Results of chromatographic robustness analysis are shown by varying the amount of n-hexane in solvent B. The shift of retention times are depicted as percentage compared with the retention time obtained using the optimal composition (50% n-hexane). Each data point stands for a specific TAG eluted in the same order as in Fig. 2A. 55% n-hexane, open circles; 50% n-hexane, open triangles; 45% n-hexane, open squares.

Fig. 4.

Schematic diagram of TAG analysis, identification, and quantitation.

Fig. 5.

Results of fatty acid regiodistribution are shown for beef tallow (A) and pork lard (B).
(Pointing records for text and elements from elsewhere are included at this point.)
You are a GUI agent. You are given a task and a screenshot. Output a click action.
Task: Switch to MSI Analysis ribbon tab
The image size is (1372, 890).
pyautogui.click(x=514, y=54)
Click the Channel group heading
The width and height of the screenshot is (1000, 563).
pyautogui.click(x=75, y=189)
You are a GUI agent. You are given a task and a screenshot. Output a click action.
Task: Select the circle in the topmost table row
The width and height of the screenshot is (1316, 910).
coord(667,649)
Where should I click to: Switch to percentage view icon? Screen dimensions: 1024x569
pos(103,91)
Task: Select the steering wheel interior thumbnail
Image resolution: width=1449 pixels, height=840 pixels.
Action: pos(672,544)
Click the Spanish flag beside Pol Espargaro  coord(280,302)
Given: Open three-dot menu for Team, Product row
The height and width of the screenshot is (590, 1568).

The absolute quantity of fatty acids in the sn-1(3) and sn-2 positions can be read on the vertical axis. In the case of pork lard sample, 83% of P is esterified at the sn-2 position, whereas in the beef tallow sample, only 17% of P is esterified at the sn-2 position.

Fig. 6.

(A) Regiodistribution of fatty acids in the butter fat sample. (B) Size distribution of 565 intact TAG detected in the same analysis and expressed as function of carbon number of acyl chains. Note that TAG with even acyl chain carbon numbers are greater than ten times more abundant than TAG with odd acyl chain carbon numbers.